SOURCE DATA Block Start
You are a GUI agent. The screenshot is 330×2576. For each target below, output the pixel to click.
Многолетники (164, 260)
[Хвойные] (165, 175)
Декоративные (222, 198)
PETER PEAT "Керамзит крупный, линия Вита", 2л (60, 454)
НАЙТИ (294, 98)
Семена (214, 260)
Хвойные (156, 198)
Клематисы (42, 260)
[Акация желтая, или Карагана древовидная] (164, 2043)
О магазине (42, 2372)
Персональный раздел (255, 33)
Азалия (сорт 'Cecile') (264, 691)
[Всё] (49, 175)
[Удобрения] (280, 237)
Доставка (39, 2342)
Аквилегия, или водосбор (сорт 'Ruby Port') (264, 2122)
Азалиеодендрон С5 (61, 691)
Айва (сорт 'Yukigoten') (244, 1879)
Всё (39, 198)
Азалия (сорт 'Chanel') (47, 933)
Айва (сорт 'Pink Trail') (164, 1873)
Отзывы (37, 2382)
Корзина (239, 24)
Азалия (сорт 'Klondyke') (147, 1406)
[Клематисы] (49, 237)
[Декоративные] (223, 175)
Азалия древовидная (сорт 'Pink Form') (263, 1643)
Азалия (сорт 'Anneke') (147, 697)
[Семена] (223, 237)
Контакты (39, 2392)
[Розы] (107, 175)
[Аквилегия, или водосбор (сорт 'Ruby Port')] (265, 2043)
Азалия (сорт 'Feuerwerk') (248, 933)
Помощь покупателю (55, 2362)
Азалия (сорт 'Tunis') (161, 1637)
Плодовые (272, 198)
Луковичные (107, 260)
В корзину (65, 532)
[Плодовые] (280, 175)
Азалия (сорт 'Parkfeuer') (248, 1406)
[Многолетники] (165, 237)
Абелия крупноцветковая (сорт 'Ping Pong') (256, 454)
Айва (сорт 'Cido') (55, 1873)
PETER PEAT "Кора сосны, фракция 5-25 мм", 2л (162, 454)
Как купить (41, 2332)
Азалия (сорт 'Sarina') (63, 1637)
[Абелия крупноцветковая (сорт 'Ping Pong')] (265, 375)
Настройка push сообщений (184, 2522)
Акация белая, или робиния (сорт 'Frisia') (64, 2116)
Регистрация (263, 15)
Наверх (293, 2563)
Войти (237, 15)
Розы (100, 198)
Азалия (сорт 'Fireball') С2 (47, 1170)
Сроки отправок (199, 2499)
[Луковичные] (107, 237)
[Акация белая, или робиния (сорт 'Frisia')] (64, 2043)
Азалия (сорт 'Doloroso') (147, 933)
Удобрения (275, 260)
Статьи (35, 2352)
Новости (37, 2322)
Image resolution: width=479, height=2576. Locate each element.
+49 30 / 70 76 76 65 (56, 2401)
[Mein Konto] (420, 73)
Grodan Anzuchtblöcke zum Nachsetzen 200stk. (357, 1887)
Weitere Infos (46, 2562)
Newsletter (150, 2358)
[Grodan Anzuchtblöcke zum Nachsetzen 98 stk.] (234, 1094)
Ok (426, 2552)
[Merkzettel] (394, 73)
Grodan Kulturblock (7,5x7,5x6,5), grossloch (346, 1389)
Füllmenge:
SOURCE DATA Block End
▸ EXERCISE INSTRUCTIONS
For each record above, give it again without a single change.

▸ ANSWER FOR THIS EXERCISE
You are a GUI agent. The screenshot is 330×2576. For each target below, output the pixel to click.
Многолетники (164, 260)
[Хвойные] (165, 175)
Декоративные (222, 198)
PETER PEAT "Керамзит крупный, линия Вита", 2л (60, 454)
НАЙТИ (294, 98)
Семена (214, 260)
Хвойные (156, 198)
Клематисы (42, 260)
[Акация желтая, или Карагана древовидная] (164, 2043)
О магазине (42, 2372)
Персональный раздел (255, 33)
Азалия (сорт 'Cecile') (264, 691)
[Всё] (49, 175)
[Удобрения] (280, 237)
Доставка (39, 2342)
Аквилегия, или водосбор (сорт 'Ruby Port') (264, 2122)
Азалиеодендрон С5 (61, 691)
Айва (сорт 'Yukigoten') (244, 1879)
Всё (39, 198)
Азалия (сорт 'Chanel') (47, 933)
Айва (сорт 'Pink Trail') (164, 1873)
Отзывы (37, 2382)
Корзина (239, 24)
Азалия (сорт 'Klondyke') (147, 1406)
[Клематисы] (49, 237)
[Декоративные] (223, 175)
Азалия древовидная (сорт 'Pink Form') (263, 1643)
Азалия (сорт 'Anneke') (147, 697)
[Семена] (223, 237)
Контакты (39, 2392)
[Розы] (107, 175)
[Аквилегия, или водосбор (сорт 'Ruby Port')] (265, 2043)
Азалия (сорт 'Feuerwerk') (248, 933)
Помощь покупателю (55, 2362)
Азалия (сорт 'Tunis') (161, 1637)
Плодовые (272, 198)
Луковичные (107, 260)
В корзину (65, 532)
[Плодовые] (280, 175)
Азалия (сорт 'Parkfeuer') (248, 1406)
[Многолетники] (165, 237)
Абелия крупноцветковая (сорт 'Ping Pong') (256, 454)
Айва (сорт 'Cido') (55, 1873)
PETER PEAT "Кора сосны, фракция 5-25 мм", 2л (162, 454)
Как купить (41, 2332)
Азалия (сорт 'Sarina') (63, 1637)
[Абелия крупноцветковая (сорт 'Ping Pong')] (265, 375)
Настройка push сообщений (184, 2522)
Акация белая, или робиния (сорт 'Frisia') (64, 2116)
Регистрация (263, 15)
Наверх (293, 2563)
Войти (237, 15)
Розы (100, 198)
Азалия (сорт 'Fireball') С2 (47, 1170)
Сроки отправок (199, 2499)
[Луковичные] (107, 237)
[Акация белая, или робиния (сорт 'Frisia')] (64, 2043)
Азалия (сорт 'Doloroso') (147, 933)
Удобрения (275, 260)
Статьи (35, 2352)
Новости (37, 2322)
Image resolution: width=479, height=2576. Locate each element.
+49 30 / 70 76 76 65 (56, 2401)
[Mein Konto] (420, 73)
Grodan Anzuchtblöcke zum Nachsetzen 200stk. (357, 1887)
Weitere Infos (46, 2562)
Newsletter (150, 2358)
[Grodan Anzuchtblöcke zum Nachsetzen 98 stk.] (234, 1094)
Ok (426, 2552)
[Merkzettel] (394, 73)
Grodan Kulturblock (7,5x7,5x6,5), grossloch (346, 1389)
Füllmenge:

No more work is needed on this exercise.